Don't kid yourself on any "paint" type finishes. You'll be lucky to get 3 years out of them (I've never seen one go two years, in my area). If you can get the pool plastered, that would be the best bet. You should see about ten years out of a plaster finish, and can get upgraded finishes that will last longer. I would sure take a look and see if you can afford to go that route before you decide on "paint".

Hi Bruce,

so we've decided that we're not that crazy about the idea of paint if we're going to have to redo it every two - three years. While in the hugh pool store my wife wonders over to the inground pools that they have on display and admires the marblite finish that two of the pools have. The sales guy says that it last up to 20 years and is guaranteed for 10 years. (to be taken with many grains of salt)

So the guy gives us/her a quote our pool shape/size of $10800 installed.

This includes sandblasting / $2000
12" of really nice tiles around the perimeter/scumline $2500 installed
Marblite finish $6300

I found this rather cheap compared to having to pay $1000 per paint job every few years.

1) Is it a good option for my unconventional pool? I have a few fisher cracks on top of that crazy repair that I did on that far wall.
Will this stuff fall off with time? I know that all cement crack but what's the result on the finish?

2) I'm going to get a price for plaster as well. Would this be a better option for my old pool?


I'm doing this to reduce maintenance/painting. So if it's going to be a problem I'd rather not waste the money.

This truly is one of the best forums.
Thanks
 
Update.

Nobody except for the big pool place wants to do my exposed aggregate here in Quebec. One other place that does it, only does it for there own installations and doesn't recommend it for mine.(even though he wouldn't do it anyhow) They all say to paint.

So I've come down to one company who has been doing exclusively cement pools for the last 28 years. The guy is so charismatic that it's scary. I just wanted to give him all my money :lol:
But I've held off for the weekend.

I've basically asked him to quote on the same parts of the job as I've ask the other two companies. He came back to me with a general price and said that he's going to do all the pretty stuff that I asked for plus fix all the other things that need to be done that I was going to do myself. I'm the pool builder he tells me, let me do my job. You can watch: ). He's right. There is a lot of little things that I was going to do that could require being redone in a year or two if not done correctly. You wouldn't believe the conversation we had in his office, laughing the whole time.
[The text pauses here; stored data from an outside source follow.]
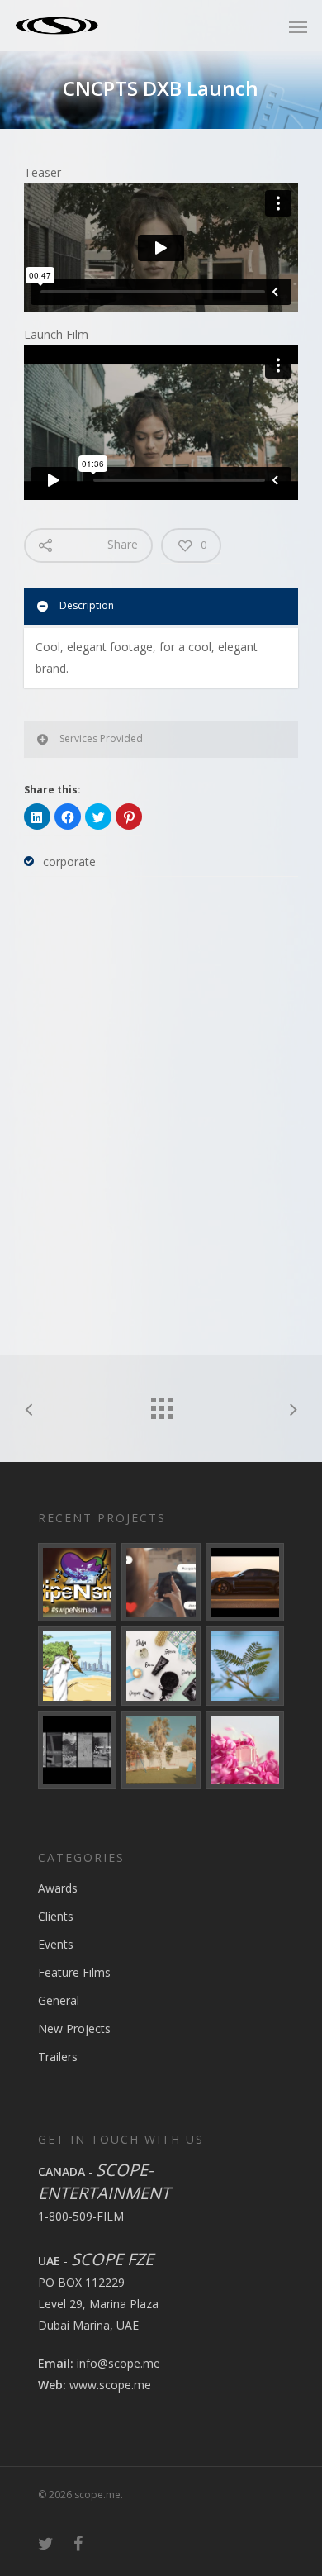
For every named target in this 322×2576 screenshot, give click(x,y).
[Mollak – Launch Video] (77, 1665)
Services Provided (101, 738)
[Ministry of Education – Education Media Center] (245, 1665)
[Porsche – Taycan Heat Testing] (245, 1582)
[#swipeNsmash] (77, 1582)
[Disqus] (161, 1108)
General (58, 2000)
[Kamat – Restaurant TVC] (160, 1750)
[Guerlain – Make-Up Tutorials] (245, 1750)
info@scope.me (118, 2363)
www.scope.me (110, 2385)
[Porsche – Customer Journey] (160, 1582)
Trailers (58, 2056)
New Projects (74, 2028)
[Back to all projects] (161, 1404)
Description (86, 605)
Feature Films (74, 1972)
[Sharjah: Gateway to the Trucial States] (77, 1750)
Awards (58, 1888)
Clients (55, 1916)
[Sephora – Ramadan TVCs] (160, 1665)
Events (55, 1944)
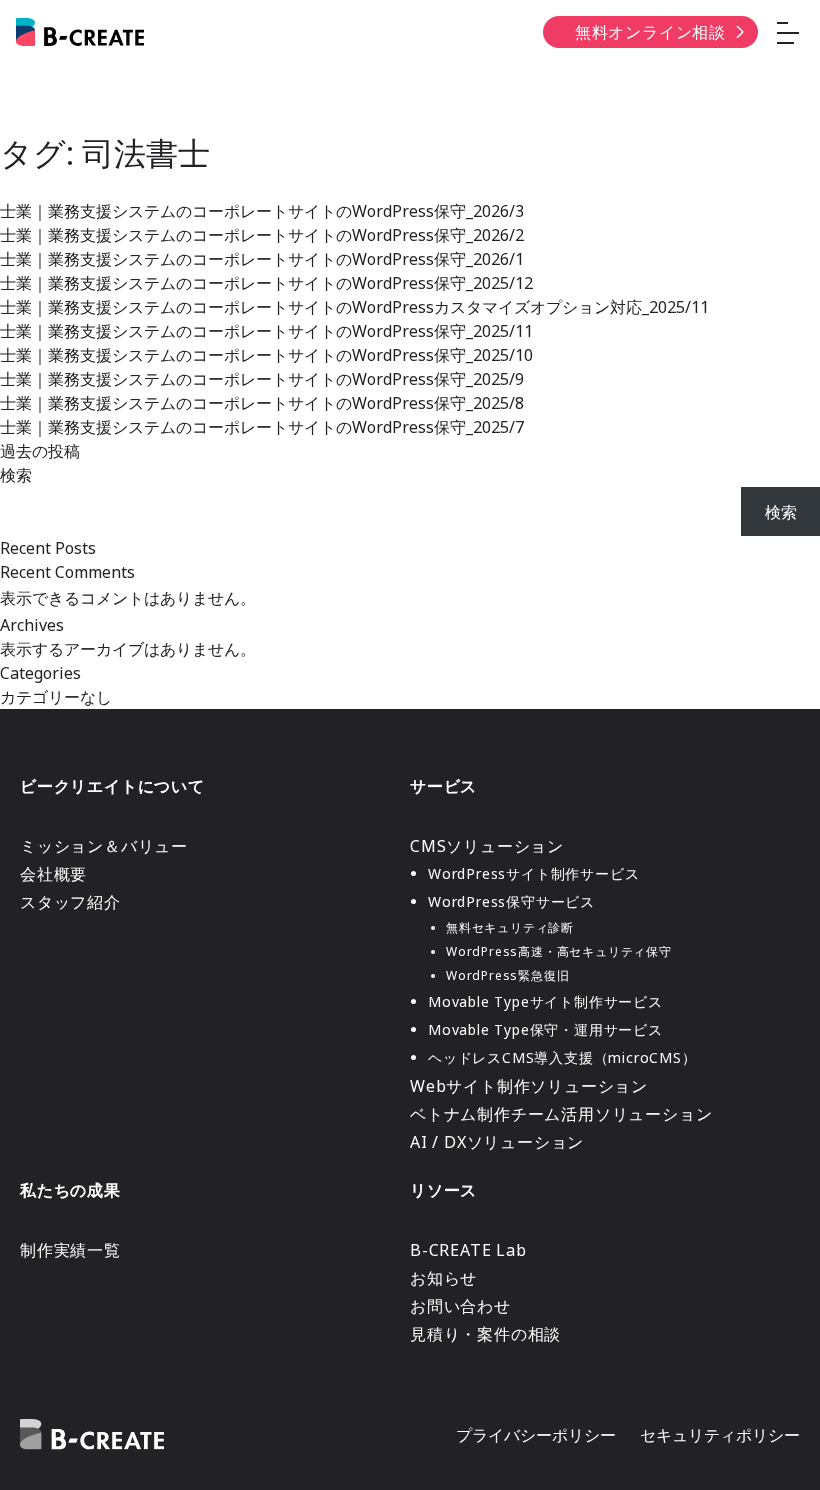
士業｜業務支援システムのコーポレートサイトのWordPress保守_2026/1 (262, 259)
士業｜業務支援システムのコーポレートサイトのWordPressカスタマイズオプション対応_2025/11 (354, 307)
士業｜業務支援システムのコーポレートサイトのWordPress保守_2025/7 (262, 427)
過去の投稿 (40, 451)
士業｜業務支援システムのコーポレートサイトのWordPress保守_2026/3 (262, 211)
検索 (16, 475)
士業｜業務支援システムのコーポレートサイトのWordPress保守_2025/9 (262, 379)
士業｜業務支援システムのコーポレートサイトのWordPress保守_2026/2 (262, 235)
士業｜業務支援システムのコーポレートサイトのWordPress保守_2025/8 (262, 403)
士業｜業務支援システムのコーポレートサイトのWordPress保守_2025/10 (266, 355)
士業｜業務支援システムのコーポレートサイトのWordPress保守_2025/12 (266, 283)
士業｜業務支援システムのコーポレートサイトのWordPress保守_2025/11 (266, 331)
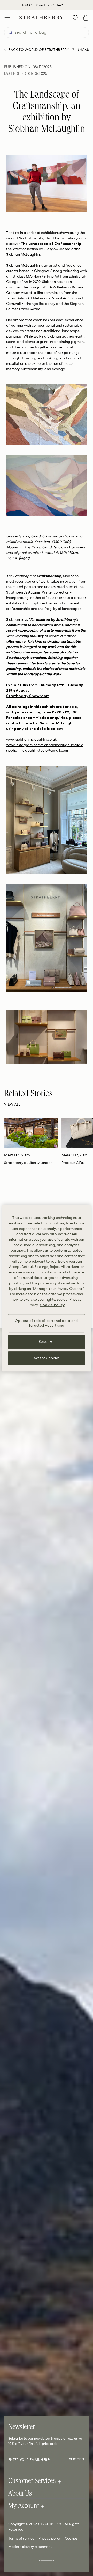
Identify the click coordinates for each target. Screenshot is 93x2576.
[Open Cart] (86, 17)
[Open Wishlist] (75, 17)
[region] (46, 1288)
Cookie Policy (52, 1305)
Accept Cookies (46, 1358)
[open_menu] (7, 17)
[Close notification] (87, 5)
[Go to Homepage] (41, 17)
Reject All (47, 1342)
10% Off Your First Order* (42, 5)
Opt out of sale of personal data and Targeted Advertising (46, 1323)
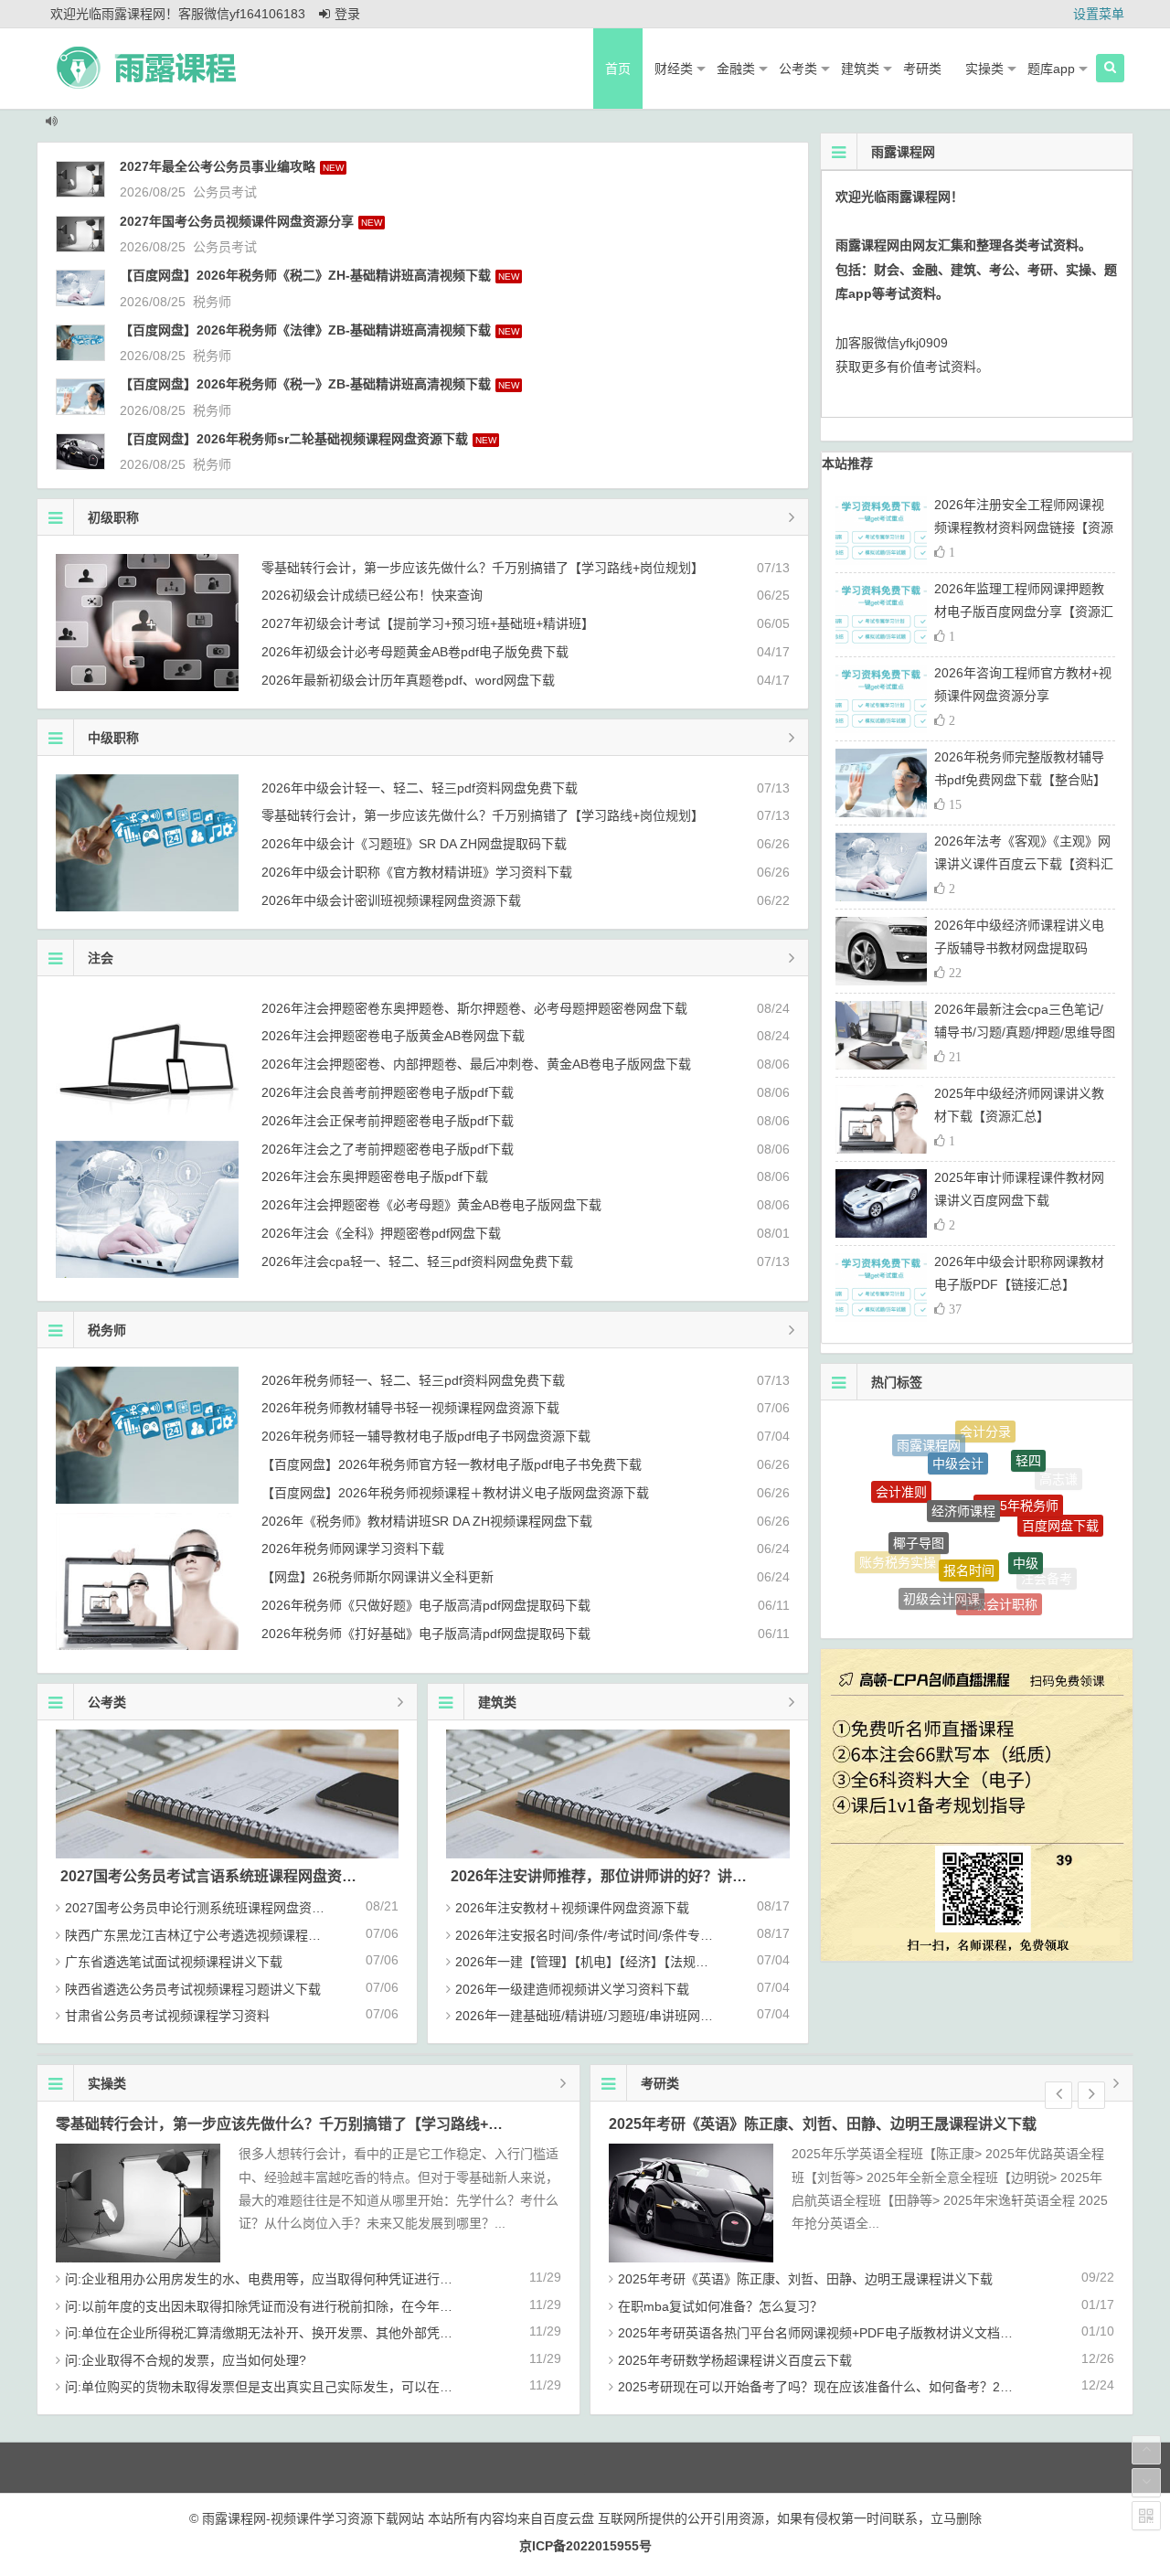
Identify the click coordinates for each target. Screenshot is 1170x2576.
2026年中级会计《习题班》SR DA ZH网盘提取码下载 (414, 843)
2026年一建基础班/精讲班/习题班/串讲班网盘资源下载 (609, 2015)
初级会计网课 (941, 1561)
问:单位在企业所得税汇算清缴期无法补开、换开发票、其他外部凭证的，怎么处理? (301, 2333)
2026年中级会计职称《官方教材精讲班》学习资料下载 (416, 872)
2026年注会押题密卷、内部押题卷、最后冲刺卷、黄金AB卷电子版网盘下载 (476, 1064)
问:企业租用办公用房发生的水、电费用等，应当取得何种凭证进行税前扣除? (281, 2279)
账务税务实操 (897, 1543)
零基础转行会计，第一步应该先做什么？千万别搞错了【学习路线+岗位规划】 (482, 567)
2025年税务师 (1018, 1457)
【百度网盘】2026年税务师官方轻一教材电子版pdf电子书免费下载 (451, 1464)
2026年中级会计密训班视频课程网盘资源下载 (391, 900)
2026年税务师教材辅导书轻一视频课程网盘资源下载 (410, 1407)
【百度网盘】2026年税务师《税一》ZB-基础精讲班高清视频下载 (305, 384)
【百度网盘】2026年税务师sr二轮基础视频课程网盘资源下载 (294, 438)
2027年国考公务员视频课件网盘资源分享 (237, 221)
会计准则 (901, 1470)
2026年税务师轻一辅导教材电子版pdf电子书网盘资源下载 (425, 1436)
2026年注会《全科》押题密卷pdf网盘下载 (381, 1233)
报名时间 (968, 1509)
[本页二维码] (1146, 2515)
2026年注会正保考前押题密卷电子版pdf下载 (387, 1120)
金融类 (736, 68)
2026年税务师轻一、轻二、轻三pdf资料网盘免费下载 (413, 1380)
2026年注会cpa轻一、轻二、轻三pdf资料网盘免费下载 (417, 1261)
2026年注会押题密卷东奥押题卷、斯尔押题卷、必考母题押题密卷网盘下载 (474, 1008)
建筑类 (860, 68)
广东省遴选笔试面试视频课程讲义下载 (173, 1961)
Here is my only qualm. He's telling me that I have to go saltwater and that he's doing all of his pools this way.(he only does cement)
Although every other company that I've spoken with has told me to go chlorine for a cement pool as the salt eats the cement.

Any thoughts?


BTW,
He can start in three weeks and has assured me that they would be there every possible day.


I could post the work decription if anyone would like to see it.